Right away this image made my mind wander into the story of Sleeping Beauty and how its concepts relate to grief. Although this connection wasn’t initially planned, I can’t deny the link. Themes of having something overtake you without warning. Being powerless. Having your life completely interrupted without any say – locked within your experience. And most of all – having parts of yourself that remain asleep within you for years.

It’s been far too cold to photograph myself outside in almost no clothing, so I’ve been forced indoors for a few shots lately. This one was originally shot vertically, looking out my bedroom window. I ran the shower to steam up the room and was experimenting with some shots using the fogged window.

The steam fogged up the glass on my lens initially – creating this lovely creamy effect. After only two shots I wiped the lens clean, shooting the rest clearly, but in the end, I kept coming back to this image. It was weeks before I actually began to understand the story unfolding here. It always amazes me how I may shoot an image and have no idea why or what it’s saying until a future moment when my life catches up to the story of the photo. Which it soon did.

I had a brief romantic encounter over the holidays… the first since my fiancé died. A seemingly ordinary event in anyone else’s life which is made paramount by the situation of being widowed. Now, I have worked very hard over the past two and a half years to separate from that part of myself which knows well and remembers being intimate and vulnerable with a man. It’s a piece of myself that splintered off in the trauma of his death that basically just shut down. And there I have left her all this time, asleep.

I’ve pushed the remembrance of a romantic life so far away that I really can’t even recall what it feels like anymore. And for a time, that has really worked just fine. I’m busy. I’ve got plenty of other things I’m focusing on. Life is generally going well. Easier to just not be able to feel all that. I’ve not even be able to spend time with men as friends for the better part of two years now. It’s only been in the past 6 months or so that being around men in general has become more comfortable for me again.

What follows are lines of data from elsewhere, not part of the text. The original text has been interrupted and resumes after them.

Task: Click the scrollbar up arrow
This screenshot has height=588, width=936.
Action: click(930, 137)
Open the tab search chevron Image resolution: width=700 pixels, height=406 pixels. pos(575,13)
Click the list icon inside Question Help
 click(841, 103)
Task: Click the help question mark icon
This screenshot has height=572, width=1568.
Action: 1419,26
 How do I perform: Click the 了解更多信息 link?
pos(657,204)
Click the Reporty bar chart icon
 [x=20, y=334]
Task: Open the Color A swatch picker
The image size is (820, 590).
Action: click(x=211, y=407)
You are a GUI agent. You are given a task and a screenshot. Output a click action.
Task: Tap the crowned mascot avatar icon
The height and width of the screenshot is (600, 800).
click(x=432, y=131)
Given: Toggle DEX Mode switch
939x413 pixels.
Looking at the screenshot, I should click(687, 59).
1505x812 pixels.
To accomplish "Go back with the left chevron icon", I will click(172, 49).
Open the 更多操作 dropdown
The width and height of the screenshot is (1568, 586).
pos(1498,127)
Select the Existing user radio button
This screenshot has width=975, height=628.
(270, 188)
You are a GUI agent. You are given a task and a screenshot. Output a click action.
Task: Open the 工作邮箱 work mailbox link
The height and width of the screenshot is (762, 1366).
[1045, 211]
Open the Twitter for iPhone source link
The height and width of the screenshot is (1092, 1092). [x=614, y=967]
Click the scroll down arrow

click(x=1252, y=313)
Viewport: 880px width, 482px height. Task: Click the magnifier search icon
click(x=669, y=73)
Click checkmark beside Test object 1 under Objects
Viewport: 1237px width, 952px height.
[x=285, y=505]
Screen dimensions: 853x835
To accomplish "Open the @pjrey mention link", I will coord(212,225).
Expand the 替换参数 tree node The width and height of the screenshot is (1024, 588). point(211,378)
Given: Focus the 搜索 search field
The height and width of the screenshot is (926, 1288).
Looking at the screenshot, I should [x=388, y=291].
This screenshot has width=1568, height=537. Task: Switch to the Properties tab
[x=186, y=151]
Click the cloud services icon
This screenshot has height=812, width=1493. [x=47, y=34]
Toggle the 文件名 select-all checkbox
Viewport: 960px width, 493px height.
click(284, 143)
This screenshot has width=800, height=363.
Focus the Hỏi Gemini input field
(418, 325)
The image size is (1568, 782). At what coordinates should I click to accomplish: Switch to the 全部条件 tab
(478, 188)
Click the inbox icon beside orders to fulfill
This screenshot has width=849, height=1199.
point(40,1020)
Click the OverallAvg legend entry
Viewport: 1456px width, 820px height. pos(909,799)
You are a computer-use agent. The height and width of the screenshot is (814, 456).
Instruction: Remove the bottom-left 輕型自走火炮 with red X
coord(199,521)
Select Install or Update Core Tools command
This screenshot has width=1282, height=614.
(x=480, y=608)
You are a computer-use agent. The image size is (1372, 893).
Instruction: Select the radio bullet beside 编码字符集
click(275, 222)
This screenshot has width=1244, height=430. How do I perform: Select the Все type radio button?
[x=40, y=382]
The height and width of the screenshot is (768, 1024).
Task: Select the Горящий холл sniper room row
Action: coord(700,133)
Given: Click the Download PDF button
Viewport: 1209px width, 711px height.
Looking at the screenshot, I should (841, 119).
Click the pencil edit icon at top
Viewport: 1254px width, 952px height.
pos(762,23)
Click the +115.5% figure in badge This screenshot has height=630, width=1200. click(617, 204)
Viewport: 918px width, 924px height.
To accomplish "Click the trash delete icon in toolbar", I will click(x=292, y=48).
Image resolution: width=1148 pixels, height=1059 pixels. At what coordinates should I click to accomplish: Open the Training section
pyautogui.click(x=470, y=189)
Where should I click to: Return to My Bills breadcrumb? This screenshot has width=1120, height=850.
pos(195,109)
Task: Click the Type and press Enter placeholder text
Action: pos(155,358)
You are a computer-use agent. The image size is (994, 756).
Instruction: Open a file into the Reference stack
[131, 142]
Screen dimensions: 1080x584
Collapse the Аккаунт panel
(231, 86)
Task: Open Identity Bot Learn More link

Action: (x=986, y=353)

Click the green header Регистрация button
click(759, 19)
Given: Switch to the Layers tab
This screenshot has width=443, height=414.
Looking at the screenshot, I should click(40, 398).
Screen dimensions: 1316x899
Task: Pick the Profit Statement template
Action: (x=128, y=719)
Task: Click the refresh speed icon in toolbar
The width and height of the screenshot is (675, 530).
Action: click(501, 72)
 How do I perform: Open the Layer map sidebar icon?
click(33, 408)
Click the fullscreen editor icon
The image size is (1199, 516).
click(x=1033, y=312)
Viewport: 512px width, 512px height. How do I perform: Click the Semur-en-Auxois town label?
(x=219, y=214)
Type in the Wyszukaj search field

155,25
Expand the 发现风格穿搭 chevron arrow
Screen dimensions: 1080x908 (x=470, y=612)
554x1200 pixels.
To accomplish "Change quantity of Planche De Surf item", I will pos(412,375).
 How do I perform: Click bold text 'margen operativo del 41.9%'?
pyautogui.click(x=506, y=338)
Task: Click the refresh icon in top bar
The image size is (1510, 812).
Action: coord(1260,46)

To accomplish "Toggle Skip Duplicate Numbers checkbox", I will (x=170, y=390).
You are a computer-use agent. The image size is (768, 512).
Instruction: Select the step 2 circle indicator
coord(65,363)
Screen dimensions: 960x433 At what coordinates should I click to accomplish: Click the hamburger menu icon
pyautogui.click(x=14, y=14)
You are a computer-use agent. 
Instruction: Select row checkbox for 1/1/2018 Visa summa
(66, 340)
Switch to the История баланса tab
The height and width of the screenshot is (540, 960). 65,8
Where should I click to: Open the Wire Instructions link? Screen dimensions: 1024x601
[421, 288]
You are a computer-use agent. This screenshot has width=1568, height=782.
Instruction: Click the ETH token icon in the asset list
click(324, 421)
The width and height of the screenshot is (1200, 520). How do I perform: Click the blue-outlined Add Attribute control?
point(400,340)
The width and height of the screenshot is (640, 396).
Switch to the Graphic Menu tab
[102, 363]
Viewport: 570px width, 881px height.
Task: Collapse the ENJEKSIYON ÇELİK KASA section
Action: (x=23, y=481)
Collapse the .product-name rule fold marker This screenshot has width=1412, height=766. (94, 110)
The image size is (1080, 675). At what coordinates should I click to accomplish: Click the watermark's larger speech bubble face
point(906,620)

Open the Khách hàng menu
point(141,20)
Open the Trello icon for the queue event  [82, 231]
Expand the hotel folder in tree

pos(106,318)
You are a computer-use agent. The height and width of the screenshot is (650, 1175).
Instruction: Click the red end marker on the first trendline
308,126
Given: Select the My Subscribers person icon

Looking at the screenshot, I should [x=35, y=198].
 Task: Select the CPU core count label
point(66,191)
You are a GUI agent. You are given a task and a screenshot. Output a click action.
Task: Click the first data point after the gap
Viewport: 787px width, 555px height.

With that has come a new kind of lonely though. It’s more strongly rooted in wanting someone new than in missing Drew – although I still miss him every day. I can actually feel a desire for someone new now. Largely because I know full well, there are parts of my healing that cannot happen on my own. Healing that can only take place when I open my most vulnerable self to someone new… When I allow someone else to make me laugh the way he did, or hold me tight when I am upset. And also, because after two and a half years, I’m damn sick of not being taken out on dates, or held, or made to feel special in any way. Yeh. A gal gets lonely!

So it’s no surprise to me that this person showed up when they did. Despite knowing it really wasn’t going to go anywhere, and that it was going to be confusing and difficult and upsetting and at some point likely going to hurt like a bitch, I still opened myself to it. I think this is wonderful. Because I could have stayed asleep. I could have said “Nope, I’m not ready to wake up yet.” and just left that part of myself in slumber for however much longer. Left her behind. Safer, protected, but missing out on life. And I didn’t.

And yes, it was all those things – confusing, difficult, upsetting, and it did hurt like a bitch. It hurts to have that part of myself woken up – to remember what it feels like to be in that close space with someone again and then to go our separate ways. But, it was also FUN, really fun. And beautiful to feel it again. And not as difficult as I imagined. I laughed more than I have in ages. I allowed someone to hold me. I allowed myself to be vulnerable and trusting. I learned about another person’s experience of the world. I learned a few things about myself too. I woke up. And for that I am proud. No more sleeping… Life is to be lived. The good, the bad, and all the messy in between.

About the Series: Through 40 weekly photos and accompanying essays, 'Still, Life' captures a deeply emotional and psychological journey of what it means to grieve, to heal, and to live on.